To resolve that issue we would have to decide whether counsel's performance fell below an objective standard of reasonableness, and, if it did, whether there is a reasonable probability that, but for that unprofessional performance, the result of the trial would have been different. As we have said repeatedly, appellate courts can rarely decide the issue of unreasonable performance because the appellate record rarely speaks to the strategic reasons that counsel may have considered. For example, we recently decided that an appellate record did not show that counsel rendered ineffective assistance by failing to ask for withdrawal of a guilty plea when the defendant's testimony was inconsistent with guilt, or by failing to take other actions, since each of these decisions could have been a reasonable strategy. (16) The proper procedure for raising such a claim is almost always habeas corpus. In such a proceeding the appellant could undertake to prove both that (1) her counsel's silence fell below the standard of reasonable professionalism, and (2) that the result of the trial would have been different if counsel had taken some action such as informing the court that the issues of guilt were still undecided, or requesting that the appellant be permitted to withdraw her pleas, or arguing that the appellant should have been found not guilty or guilty of lesser offenses, or asking that the adjudication of guilt be deferred while the appellant was placed on probation.

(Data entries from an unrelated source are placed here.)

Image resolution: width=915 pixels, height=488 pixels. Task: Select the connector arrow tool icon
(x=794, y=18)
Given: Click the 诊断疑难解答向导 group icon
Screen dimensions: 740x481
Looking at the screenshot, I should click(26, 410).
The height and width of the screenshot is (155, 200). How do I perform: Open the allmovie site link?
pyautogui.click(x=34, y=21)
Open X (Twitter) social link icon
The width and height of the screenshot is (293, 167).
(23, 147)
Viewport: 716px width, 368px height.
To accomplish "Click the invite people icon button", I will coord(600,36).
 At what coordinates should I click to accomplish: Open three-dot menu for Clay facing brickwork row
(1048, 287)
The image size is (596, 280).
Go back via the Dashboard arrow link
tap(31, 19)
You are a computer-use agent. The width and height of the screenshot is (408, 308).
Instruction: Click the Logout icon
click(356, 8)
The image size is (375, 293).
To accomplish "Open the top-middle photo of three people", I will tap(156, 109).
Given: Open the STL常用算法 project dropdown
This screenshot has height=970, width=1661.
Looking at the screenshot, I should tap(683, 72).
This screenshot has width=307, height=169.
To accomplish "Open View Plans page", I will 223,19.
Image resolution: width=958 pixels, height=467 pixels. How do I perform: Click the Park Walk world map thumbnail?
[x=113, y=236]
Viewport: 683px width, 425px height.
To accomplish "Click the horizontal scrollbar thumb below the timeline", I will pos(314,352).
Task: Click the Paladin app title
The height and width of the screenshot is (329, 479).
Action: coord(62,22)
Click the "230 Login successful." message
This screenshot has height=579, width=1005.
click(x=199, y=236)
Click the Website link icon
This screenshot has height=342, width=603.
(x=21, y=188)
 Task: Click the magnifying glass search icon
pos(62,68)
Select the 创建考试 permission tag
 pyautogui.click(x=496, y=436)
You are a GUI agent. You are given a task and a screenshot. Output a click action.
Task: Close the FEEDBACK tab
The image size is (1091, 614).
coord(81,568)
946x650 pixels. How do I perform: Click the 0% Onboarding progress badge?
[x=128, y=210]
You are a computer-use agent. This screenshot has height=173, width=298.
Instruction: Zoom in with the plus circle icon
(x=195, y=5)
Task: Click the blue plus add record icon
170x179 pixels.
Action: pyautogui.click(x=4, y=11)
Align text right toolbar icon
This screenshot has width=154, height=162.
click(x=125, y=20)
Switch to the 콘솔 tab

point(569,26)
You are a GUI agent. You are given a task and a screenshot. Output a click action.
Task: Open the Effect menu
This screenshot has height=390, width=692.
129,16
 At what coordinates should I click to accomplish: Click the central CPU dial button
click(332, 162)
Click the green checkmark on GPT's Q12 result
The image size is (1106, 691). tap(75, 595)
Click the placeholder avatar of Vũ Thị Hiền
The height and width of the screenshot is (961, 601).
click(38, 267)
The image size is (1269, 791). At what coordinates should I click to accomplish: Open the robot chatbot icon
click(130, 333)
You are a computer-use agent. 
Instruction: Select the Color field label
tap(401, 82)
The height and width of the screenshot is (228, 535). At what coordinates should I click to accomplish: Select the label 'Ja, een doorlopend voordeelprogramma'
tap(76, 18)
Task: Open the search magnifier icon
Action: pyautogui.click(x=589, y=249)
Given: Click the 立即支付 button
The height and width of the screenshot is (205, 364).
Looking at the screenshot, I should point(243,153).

The court of appeals correctly affirmed the judgments of the trial court, and we affirm its judgment.



En banc.

Delivered May 14, 2003.

Publish.

1. Aldrich v. State, 53 S.W.3d 460, 466 (Tex. App. -- Dallas 2001).

2. Petition, at 9.

3. Moon, at 687 (Phillips, J., concurring).

4. Moon, at 682.

5. Ibid.

6. Moon, at 687 (Phillips, J., concurring).

7. Tex. R. App. P. 33.1(a).

8. See Saldano v. State, 70 S.W.3d 873, 887 (Tex. Cr. App. 2002) (referring to the corresponding provision in Tex. R. Evid. 103(a)).

9. Ibid. (footnotes omitted).

10. Ibid. (citing Marin v. State, 851 S.W.2d 275, 280 (Tex. Cr. App. 1993)).

11. Ibid.

12. Ibid.

13. See supra, note 10.

14. Saldano, 70 S.W.3d at 888-89.

15. See id., at 888.

16. Mallett v. State, 65 S.W.3d 59 (Tex. Cr. App. 2001).